[Pixel coordinate grounding data]
.....
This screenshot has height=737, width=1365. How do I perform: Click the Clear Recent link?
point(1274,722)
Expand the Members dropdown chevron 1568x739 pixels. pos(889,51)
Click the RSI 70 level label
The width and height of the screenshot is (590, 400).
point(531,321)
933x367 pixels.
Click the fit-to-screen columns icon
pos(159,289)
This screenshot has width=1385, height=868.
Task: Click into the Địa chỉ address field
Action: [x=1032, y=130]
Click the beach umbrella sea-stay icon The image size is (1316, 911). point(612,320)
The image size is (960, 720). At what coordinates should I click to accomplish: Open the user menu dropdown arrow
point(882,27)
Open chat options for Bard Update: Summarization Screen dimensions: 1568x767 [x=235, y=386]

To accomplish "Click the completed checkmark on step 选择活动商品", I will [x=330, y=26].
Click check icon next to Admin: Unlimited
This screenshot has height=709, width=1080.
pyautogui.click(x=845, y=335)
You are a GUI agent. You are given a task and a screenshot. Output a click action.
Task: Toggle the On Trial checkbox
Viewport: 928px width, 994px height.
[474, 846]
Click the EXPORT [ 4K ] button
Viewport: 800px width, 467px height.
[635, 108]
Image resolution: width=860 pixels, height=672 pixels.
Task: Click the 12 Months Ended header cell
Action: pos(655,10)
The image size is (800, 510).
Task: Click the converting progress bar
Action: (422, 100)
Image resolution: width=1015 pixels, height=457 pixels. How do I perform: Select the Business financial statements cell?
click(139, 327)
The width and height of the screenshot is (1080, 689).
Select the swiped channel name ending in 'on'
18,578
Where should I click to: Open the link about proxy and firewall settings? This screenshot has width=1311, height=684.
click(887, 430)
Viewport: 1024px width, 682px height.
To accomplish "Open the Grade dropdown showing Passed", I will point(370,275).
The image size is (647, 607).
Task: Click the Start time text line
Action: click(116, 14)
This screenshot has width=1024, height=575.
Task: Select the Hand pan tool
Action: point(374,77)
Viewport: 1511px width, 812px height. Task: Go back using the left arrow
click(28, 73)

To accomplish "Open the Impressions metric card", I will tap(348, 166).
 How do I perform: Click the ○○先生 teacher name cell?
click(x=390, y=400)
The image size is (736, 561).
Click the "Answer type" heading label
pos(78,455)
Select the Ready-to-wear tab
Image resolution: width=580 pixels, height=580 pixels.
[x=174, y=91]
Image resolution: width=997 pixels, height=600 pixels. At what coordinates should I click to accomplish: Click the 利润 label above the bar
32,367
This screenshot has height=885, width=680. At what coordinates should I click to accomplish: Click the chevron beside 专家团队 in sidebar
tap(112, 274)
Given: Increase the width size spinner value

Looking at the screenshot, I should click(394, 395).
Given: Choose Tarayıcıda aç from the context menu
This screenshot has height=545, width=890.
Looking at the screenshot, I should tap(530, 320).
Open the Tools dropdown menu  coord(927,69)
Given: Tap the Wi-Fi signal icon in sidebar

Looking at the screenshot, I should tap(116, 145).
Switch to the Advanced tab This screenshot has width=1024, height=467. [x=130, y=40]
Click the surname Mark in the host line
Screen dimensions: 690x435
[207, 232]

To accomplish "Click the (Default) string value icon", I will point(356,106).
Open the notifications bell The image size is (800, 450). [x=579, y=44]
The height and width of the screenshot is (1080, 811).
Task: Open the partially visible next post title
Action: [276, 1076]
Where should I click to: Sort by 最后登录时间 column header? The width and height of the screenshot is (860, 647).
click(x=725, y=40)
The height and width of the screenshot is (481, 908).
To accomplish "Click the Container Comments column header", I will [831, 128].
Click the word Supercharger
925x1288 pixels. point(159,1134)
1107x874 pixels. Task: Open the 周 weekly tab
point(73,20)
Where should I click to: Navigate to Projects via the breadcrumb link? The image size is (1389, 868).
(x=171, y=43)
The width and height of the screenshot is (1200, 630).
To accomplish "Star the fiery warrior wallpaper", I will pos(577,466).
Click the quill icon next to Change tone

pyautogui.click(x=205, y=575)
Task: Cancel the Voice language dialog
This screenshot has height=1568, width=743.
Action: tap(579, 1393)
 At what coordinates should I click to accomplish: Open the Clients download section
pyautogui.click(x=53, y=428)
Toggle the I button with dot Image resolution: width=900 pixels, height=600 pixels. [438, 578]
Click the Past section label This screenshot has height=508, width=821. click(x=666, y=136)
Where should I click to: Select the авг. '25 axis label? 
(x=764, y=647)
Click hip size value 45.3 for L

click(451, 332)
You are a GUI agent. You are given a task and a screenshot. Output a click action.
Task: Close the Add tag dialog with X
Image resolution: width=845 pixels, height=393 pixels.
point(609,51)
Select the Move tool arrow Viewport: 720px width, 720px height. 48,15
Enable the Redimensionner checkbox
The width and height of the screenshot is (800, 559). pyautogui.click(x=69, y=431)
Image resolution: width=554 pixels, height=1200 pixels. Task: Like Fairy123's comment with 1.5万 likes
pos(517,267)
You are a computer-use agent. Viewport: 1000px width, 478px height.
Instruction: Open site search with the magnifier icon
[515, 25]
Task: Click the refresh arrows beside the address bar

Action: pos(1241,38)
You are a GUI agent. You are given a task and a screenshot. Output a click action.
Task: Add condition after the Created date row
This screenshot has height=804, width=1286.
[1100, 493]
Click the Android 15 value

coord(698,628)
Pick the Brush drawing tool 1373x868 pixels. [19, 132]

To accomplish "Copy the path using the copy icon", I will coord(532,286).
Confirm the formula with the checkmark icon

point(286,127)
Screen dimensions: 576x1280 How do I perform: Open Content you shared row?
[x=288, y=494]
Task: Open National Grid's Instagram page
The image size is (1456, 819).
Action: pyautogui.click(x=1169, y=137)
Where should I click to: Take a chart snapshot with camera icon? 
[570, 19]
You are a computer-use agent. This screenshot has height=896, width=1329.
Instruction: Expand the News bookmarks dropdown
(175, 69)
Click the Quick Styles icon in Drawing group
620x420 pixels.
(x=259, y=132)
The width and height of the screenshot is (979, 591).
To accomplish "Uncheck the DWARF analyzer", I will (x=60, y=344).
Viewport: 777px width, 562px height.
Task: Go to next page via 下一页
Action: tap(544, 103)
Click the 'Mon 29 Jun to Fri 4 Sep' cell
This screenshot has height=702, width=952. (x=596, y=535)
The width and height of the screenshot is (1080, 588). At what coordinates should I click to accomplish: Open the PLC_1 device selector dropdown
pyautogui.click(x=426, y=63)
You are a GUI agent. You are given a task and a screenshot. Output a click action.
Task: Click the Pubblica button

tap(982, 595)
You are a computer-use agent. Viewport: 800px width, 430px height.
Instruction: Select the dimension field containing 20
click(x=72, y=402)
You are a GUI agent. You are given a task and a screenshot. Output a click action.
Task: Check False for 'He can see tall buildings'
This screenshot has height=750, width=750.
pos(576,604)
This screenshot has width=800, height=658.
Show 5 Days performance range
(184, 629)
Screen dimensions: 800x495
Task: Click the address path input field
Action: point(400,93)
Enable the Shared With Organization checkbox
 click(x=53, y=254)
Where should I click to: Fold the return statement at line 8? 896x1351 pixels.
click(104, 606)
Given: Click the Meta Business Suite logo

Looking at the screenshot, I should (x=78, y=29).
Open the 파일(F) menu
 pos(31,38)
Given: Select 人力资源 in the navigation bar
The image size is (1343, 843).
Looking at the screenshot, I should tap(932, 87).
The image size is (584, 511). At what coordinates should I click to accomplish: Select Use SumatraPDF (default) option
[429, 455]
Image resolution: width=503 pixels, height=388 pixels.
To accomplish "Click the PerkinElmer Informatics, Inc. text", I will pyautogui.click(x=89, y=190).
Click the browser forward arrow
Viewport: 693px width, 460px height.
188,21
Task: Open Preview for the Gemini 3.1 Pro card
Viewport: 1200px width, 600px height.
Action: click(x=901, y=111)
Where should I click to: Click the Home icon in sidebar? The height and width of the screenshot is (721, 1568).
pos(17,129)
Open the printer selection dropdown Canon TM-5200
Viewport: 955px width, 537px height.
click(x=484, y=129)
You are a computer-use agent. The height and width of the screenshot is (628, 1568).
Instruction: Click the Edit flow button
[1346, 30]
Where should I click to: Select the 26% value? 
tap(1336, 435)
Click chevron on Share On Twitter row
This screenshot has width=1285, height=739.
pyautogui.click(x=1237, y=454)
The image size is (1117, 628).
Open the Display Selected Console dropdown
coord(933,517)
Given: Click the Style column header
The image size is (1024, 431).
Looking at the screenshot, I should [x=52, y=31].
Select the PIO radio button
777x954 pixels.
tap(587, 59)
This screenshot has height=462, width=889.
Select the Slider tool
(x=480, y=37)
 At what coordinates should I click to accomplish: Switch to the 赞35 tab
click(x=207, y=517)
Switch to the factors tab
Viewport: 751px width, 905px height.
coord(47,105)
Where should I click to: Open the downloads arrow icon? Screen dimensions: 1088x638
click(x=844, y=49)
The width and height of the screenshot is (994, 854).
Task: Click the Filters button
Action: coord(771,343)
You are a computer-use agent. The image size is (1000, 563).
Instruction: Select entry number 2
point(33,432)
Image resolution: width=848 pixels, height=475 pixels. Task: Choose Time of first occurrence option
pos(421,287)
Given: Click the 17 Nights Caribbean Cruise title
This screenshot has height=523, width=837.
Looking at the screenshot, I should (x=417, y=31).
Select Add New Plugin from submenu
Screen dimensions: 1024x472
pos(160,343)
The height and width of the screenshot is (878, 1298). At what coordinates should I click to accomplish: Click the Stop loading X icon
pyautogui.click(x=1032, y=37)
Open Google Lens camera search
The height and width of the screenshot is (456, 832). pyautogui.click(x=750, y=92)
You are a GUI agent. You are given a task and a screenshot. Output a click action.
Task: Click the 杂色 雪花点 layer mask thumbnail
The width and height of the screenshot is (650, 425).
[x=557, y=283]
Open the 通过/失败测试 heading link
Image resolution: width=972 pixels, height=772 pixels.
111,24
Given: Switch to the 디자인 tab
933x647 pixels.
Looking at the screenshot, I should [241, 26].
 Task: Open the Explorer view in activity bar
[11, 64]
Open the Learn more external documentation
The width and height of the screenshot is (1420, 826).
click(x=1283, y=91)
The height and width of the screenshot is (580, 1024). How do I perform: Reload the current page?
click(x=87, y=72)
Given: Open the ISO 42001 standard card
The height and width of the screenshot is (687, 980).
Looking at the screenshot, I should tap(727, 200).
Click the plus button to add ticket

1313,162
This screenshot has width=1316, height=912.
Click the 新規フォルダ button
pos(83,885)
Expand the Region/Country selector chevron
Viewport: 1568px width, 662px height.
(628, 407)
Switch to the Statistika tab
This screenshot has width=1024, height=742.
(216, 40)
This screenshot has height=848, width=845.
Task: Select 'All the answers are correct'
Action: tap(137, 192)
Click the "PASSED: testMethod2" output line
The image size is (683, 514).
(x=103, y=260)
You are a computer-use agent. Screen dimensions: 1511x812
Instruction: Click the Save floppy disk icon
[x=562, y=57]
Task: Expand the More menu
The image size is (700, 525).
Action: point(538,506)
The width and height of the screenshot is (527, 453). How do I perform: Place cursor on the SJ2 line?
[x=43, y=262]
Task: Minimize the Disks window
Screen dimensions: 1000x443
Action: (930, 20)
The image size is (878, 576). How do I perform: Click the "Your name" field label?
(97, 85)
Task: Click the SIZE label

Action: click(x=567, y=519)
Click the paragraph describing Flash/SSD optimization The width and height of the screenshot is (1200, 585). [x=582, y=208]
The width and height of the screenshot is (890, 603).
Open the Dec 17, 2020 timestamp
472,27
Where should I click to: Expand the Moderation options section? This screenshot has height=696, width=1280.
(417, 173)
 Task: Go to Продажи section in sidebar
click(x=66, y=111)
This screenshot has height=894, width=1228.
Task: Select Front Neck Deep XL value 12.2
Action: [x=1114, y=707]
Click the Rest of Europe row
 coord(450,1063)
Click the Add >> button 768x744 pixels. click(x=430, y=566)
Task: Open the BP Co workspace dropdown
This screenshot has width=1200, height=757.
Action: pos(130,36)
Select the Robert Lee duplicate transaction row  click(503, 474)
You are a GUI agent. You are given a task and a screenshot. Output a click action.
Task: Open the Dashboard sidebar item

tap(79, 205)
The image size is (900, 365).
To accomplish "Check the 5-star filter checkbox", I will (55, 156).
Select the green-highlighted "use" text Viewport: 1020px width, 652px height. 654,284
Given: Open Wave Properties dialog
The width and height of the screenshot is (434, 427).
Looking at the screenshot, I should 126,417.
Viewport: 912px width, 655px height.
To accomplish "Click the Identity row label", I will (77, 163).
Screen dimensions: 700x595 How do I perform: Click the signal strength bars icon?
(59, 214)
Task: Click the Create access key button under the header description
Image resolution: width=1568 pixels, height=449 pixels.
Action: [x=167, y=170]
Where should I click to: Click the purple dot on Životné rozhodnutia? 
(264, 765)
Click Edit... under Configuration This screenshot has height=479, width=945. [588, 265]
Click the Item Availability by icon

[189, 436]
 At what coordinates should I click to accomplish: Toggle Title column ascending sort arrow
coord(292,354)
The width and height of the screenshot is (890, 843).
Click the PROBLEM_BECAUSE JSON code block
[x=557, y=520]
.....
Using only the entries above, output the line with "Click the word Supercharger", the line with "Toggle the I", and all lines between them, exactly as they stand.

**Finished task**:
Click the word Supercharger
925x1288 pixels. point(159,1134)
1107x874 pixels. Task: Open the 周 weekly tab
point(73,20)
Where should I click to: Navigate to Projects via the breadcrumb link? The image size is (1389, 868).
(x=171, y=43)
The width and height of the screenshot is (1200, 630).
To accomplish "Star the fiery warrior wallpaper", I will pos(577,466).
Click the quill icon next to Change tone

pyautogui.click(x=205, y=575)
Task: Cancel the Voice language dialog
This screenshot has height=1568, width=743.
Action: tap(579, 1393)
 At what coordinates should I click to accomplish: Open the Clients download section
pyautogui.click(x=53, y=428)
Toggle the I button with dot Image resolution: width=900 pixels, height=600 pixels. [438, 578]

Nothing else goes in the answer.